Objective: To describe low-field MRI findings associated with lumbosacral foraminal stenosis and radiculopathy and correlate these with clinical signs.
Study design: Retrospective study.
Animals: Client-owned dogs (n = 240) that underwent a clinical examination and standardized MRI protocol of the lumbosacral junction.
Methods: Medical records of dogs with degenerative lumbosacral stenosis with neurological clinical evaluation and MRI of the lumbosacral junction were used to describe imaging pathologies and relate them to clinical status.

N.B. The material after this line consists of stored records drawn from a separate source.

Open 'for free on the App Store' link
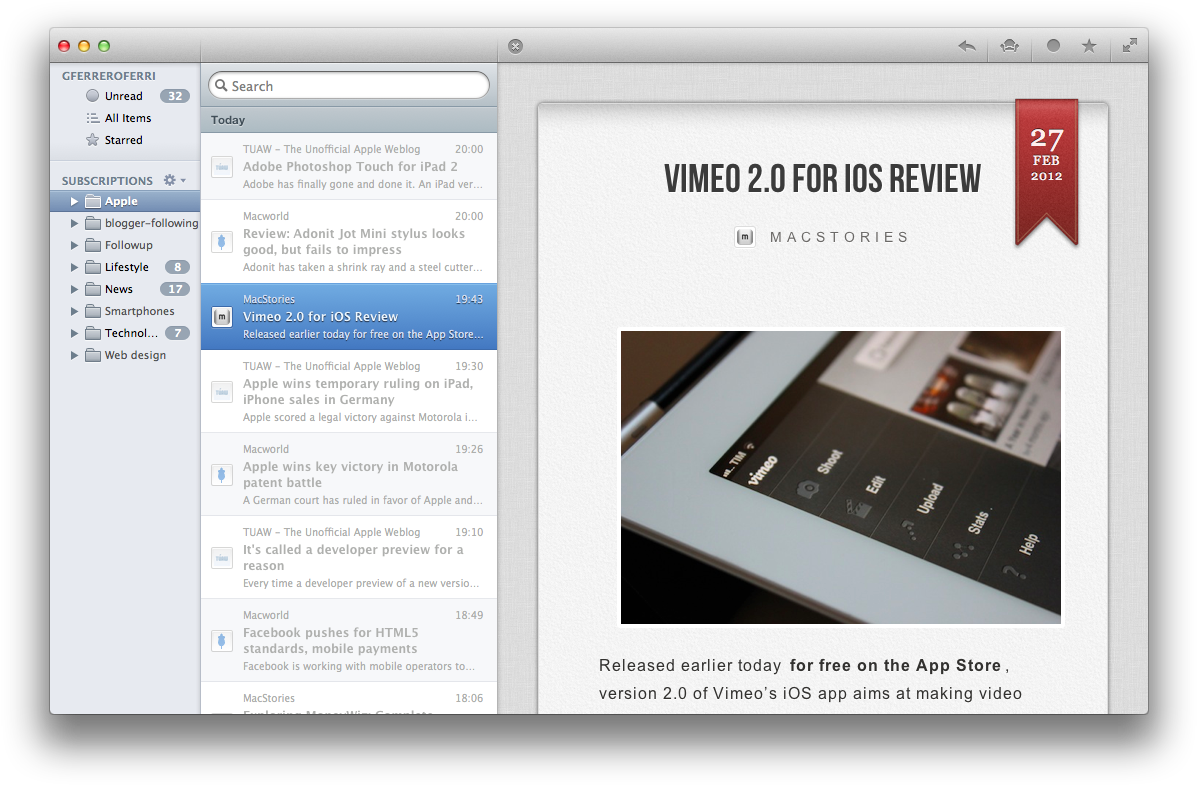 [895, 666]
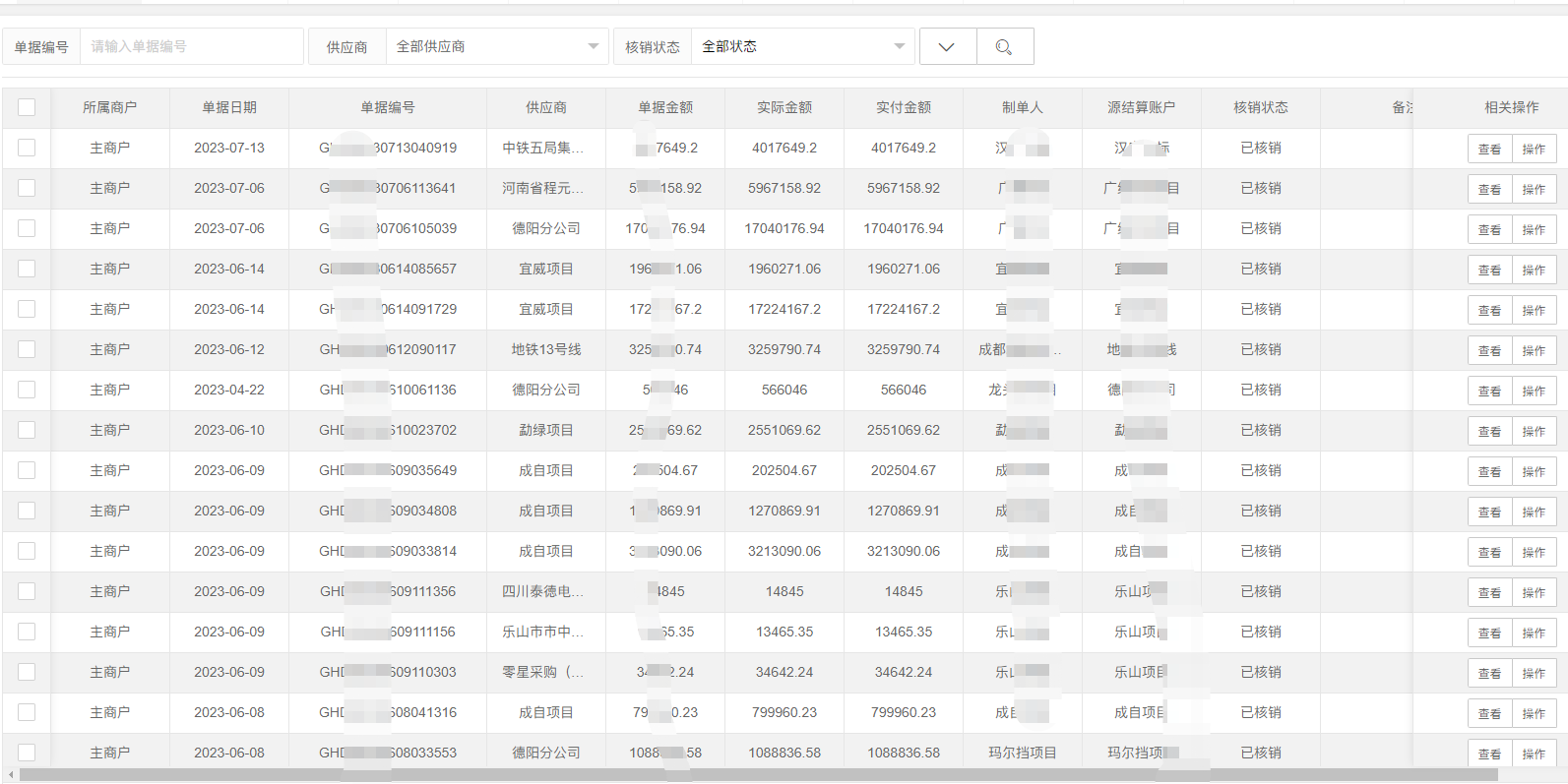The height and width of the screenshot is (784, 1568).
Task: Click the horizontal scrollbar at the table bottom
Action: [758, 775]
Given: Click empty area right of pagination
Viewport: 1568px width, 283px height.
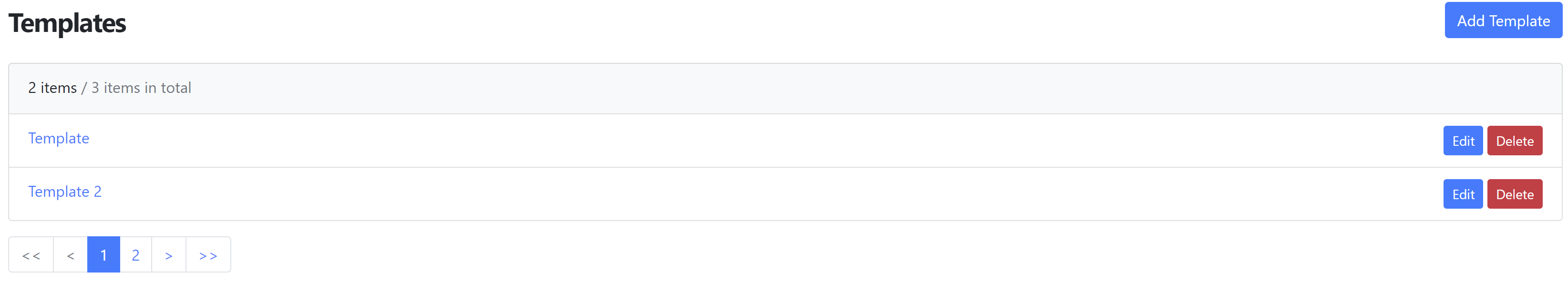Looking at the screenshot, I should (x=852, y=255).
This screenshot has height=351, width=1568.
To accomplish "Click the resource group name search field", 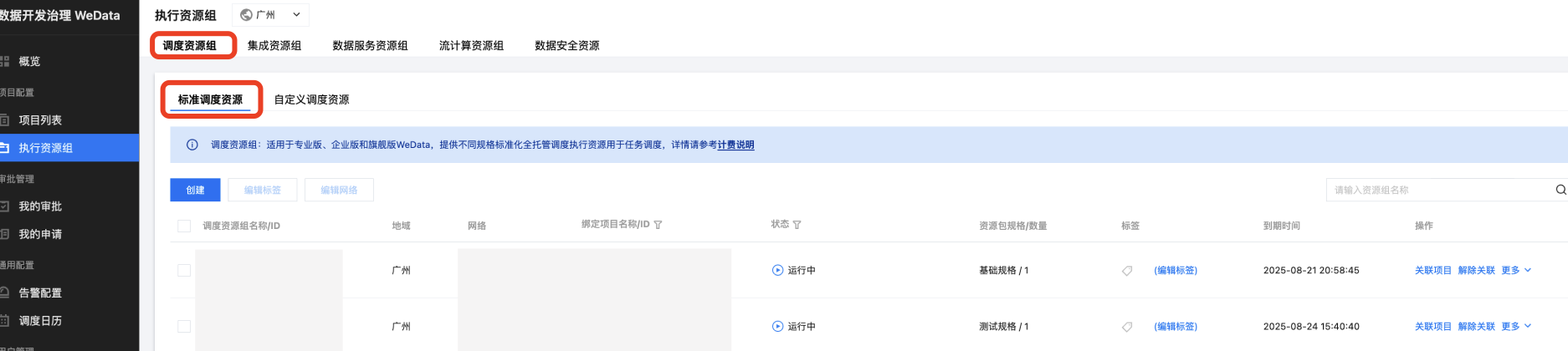I will point(1437,190).
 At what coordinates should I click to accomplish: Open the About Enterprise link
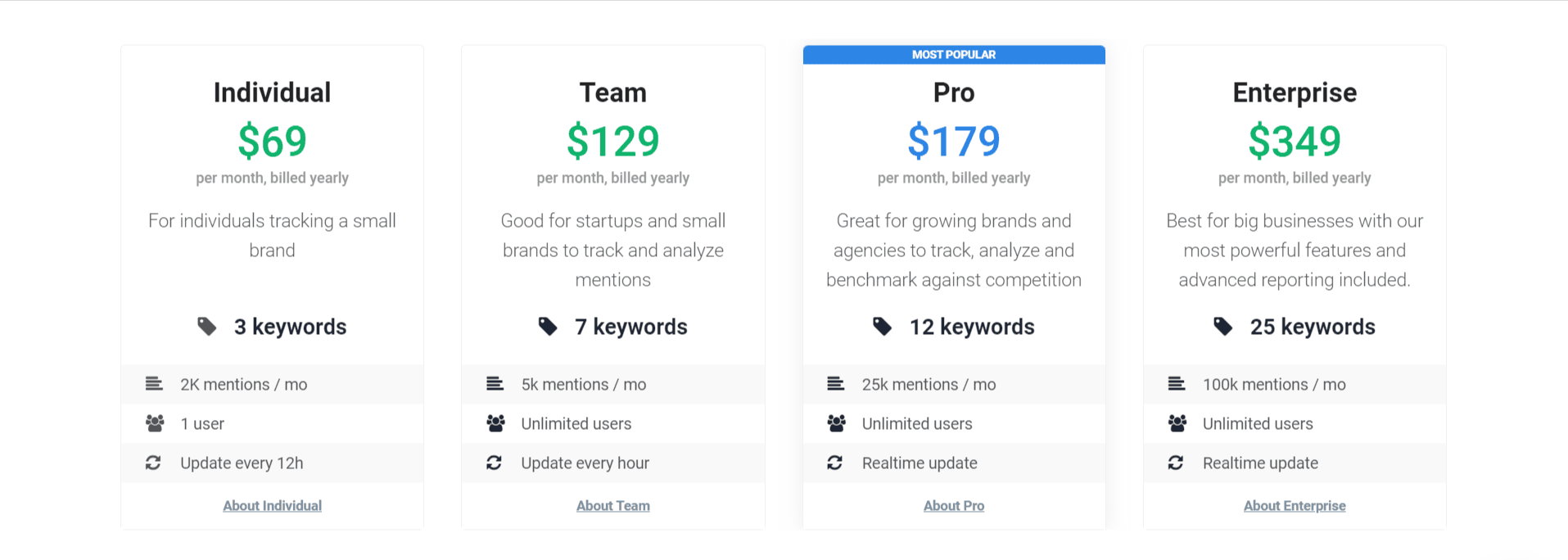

Results: In total, 480 L7 neuroforamina were evaluated. A loss of foraminal fat signal was identified in 364 of 480 neuroforamina of which 87.9% (n=320) showed also concurrent nerve root changes. Magnetic resonance imaging features of L7 radiculopathy included nerve root enlargement and hyperintensity to surrounding connective tissue in dorsal oblique gradient echo short time inversion recovery sequences and specific changes in shape, size, or position of the nerve root in transverse T1-weighted sequences. Radiculopathy was noted as a consequence of either circumferential (entrapment) or focal (impingement) foraminal stenosis. Lateral vertebral spondylotic and intervertebral facet joint changes were the most common underlying spinal and neuroforaminal pathologies. Clinical signs were present in the ipsilateral hind leg in 85% (n = 65) of dogs with unilateral lumbosacral imaging findings.
Conclusion: A loss of foraminal fat signal was likely to be associated with L7 radiculopathy and foraminal stenosis. Unilateral lesions were generally associated with clinical signs on the ipsilateral limb.
Clinical significance: Loss of foraminal fat signal revealed by low-field MRI should prompt the assessment of concurrent radiculopathy and underlying stenosis, and in coherence with clinical findings, when is combined with clinical findings, improves the diagnosis of lumbosacral foraminal stenosis.